The novel begins by foregrounding a very specific historical moment, but with the exception of Hicks’s frequent recollections, the story is told entirely in the present tense. The present tense adds an immediacy to the third-person narration, emphasizing the uncertainty of the moment. These events are in motion, the present tense suggests, and unfolding in the current instant. The reader, like Hicks, is propelled along by the energy and the immediacy of events, rather than the narrator reflecting on such events from an unspecified time in the future.

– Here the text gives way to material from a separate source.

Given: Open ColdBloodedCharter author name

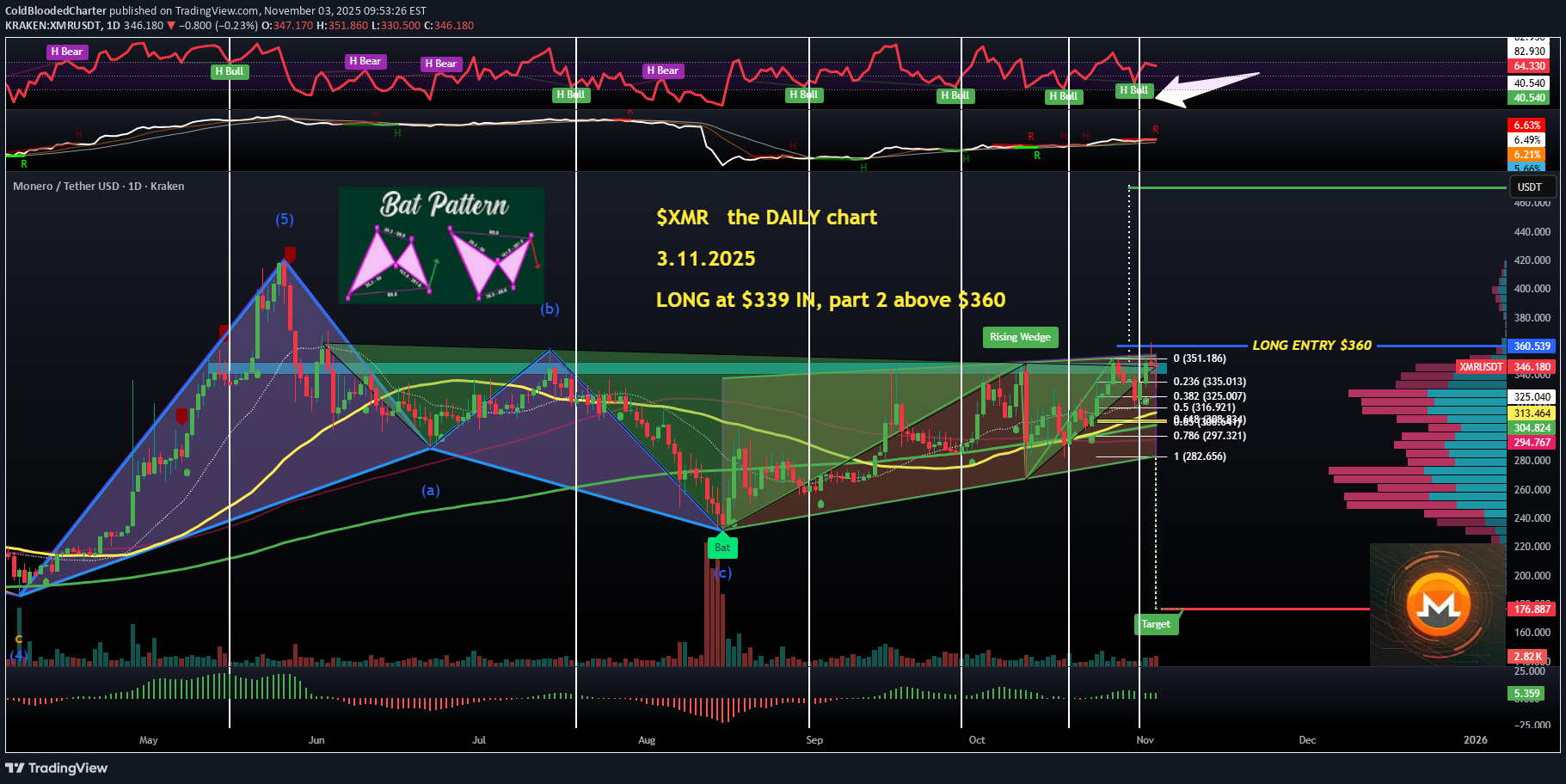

The narrative structure of Shadow Ticket is linear, with events unfolding in chronological order, despite frequent visits to the past. In Chapter 3, for example, Hicks investigates the explosion and tries to find out more about the bomb. As he visits various places, he is reminded of how he met April. The shift into a reflective mood is signaled by the switch to past tense to establish the scene in which they “met” (16), then a switch back to present tense as Hicks and April are “Lindy-hopping” (17) on the dance floor. In the chronological present, Hicks meets with April in a club, and the present tense of the past collides with the present tense of the narration, mimicking the rush of romantic energy that Hicks feels whenever he sees April perform. The nested structure of these scenes allows a deft interplay between the past and the present, blurring the boundaries between moments in time. Hicks exists resolutely in the present tense, yet his memories—experienced as strongly and an intensely as though they were still his present—inform his choices and his actions.

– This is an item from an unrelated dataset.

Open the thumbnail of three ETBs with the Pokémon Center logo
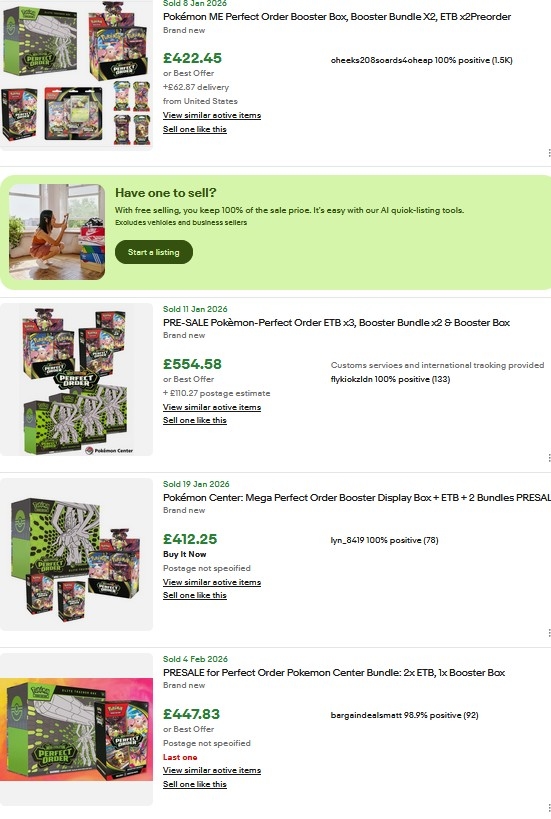551x819 pixels. 76,380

The opening chapters of Shadow Ticket introduce Hicks as the hardboiled detective, seemingly influenced by the very same crime movies he watches in the theater. Hicks is not quite living the glamorous life of a private detective from the movies. He struggles to pay for his lunch and feels like he is being stuck with cases that he does not want. His lack of control over his own life establishes the novel’s thematic interest in The Surrender of Individual Agency to Systemic Power. At the same time, he rarely engages in violence and would rather dance than fight. These traits characterize him as a man playing a role for which he is ill suited.
As well as Hicks, the opening chapters introduce two women who will compete for Hicks’s attention in the early stages of the novel. Hicks would prefer to direct his attention to April, the subject of his personal infatuation and his current dance partner. Boynt, however, would prefer to direct Hicks’s professional attention at the missing Daphne Airmont. The juxtaposition between April and Daphne reveals the competing forces in Hicks’s life. He would prefer to spend his nights dancing with April, but he needs to work for money, so he is constantly compelled to follow his bosses’ instructions. Hicks tries to exert as much agency as he can by refusing the Airmont case, but the pressure does not alleviate. He wants to be with April, yet he is pushed to find Daphne. These competing motivations—the romantic and the material—reveal the conflict in Hicks’s personality, a conflict befitting a private detective who refuses to conform to genre conventions.